Neurobehavioral Impairments Predict Specific Cerebral Damage in Rat Model of Subarachnoid Hemorrhage.

Subarachnoid hemorrhage (SAH) is a severe form of stroke that can cause unpredictable and diffuse cerebral damage, which is difficult to detect until it becomes irreversible. Therefore, there is a need for a reliable method to identify dysfunctional regions and initiate treatment before permanent damage occurs. Neurobehavioral assessments have been suggested as a possible tool to detect and approximately localize dysfunctional cerebral regions. In this study, we hypothesized that a neurobehavioral assessment battery could be a sensitive and specific method for detecting damage in discrete cerebral regions following SAH. To test this hypothesis, a behavioral battery was employed at multiple time points after SAH induced via an endovascular perforation, and brain damage was confirmed via postmortem histopathological analysis.

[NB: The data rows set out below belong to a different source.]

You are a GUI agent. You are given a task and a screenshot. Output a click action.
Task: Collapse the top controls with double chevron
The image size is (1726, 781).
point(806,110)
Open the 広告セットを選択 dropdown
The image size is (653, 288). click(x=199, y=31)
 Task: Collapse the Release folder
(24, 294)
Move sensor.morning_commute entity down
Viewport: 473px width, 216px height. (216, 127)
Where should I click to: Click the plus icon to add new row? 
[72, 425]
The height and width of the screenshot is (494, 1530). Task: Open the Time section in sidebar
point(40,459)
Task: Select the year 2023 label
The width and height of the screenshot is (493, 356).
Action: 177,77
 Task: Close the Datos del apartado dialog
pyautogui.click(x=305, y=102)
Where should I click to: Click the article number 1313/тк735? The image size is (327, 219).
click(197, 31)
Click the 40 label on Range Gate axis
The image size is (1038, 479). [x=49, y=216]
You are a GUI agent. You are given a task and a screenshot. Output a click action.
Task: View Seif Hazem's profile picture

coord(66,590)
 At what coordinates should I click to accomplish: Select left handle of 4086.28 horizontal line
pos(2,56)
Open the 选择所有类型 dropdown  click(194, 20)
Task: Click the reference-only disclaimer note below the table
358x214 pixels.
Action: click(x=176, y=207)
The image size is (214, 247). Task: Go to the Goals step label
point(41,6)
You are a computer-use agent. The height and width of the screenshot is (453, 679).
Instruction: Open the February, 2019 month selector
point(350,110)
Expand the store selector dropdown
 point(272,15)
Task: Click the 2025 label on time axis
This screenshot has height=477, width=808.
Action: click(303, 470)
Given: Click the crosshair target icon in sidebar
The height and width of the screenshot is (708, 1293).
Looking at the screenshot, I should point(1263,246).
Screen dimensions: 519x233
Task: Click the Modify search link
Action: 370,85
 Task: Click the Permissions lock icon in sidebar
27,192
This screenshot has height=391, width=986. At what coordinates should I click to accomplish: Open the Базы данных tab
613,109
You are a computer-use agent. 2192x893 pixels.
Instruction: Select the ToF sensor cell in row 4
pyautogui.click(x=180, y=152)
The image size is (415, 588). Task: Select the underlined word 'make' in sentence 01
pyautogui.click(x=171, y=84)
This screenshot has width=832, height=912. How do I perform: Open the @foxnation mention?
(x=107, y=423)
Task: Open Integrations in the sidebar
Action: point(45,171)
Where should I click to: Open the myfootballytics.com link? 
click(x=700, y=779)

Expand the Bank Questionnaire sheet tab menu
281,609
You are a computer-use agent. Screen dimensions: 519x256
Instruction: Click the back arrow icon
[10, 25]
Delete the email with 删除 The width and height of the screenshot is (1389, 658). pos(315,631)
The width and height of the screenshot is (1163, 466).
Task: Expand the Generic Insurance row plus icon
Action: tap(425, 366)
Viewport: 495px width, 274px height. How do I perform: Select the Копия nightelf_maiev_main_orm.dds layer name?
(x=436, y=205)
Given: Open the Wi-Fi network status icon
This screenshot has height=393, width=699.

Our results demonstrate that impairment of sensorimotor function accurately predict damage in the cerebral cortex (AUC 0.905; sensitivity 81.8%; specificity 90.9%) and striatum (AUC 0.913; sensitivity 90.1%; specificity 100%), while impaired novel object recognition is a more accurate indicator of damage to the hippocampus (AUC 0.902; sensitivity 74.1%; specificity 83.3%) than impaired reference memory (AUC 0.746; sensitivity 72.2%; specificity 58.0%). Tests for anxiety-like and depression-like behaviors predict damage to the amygdala (AUC 0.900; sensitivity 77.0%; specificity 81.7%) and thalamus (AUC 0.963; sensitivity 86.3%; specificity 87.8%), respectively. This study suggests that recurring behavioral testing can accurately predict damage in specific brain regions, which could be developed into a clinical battery for early detection of SAH damage in humans, potentially improving early treatment and outcomes.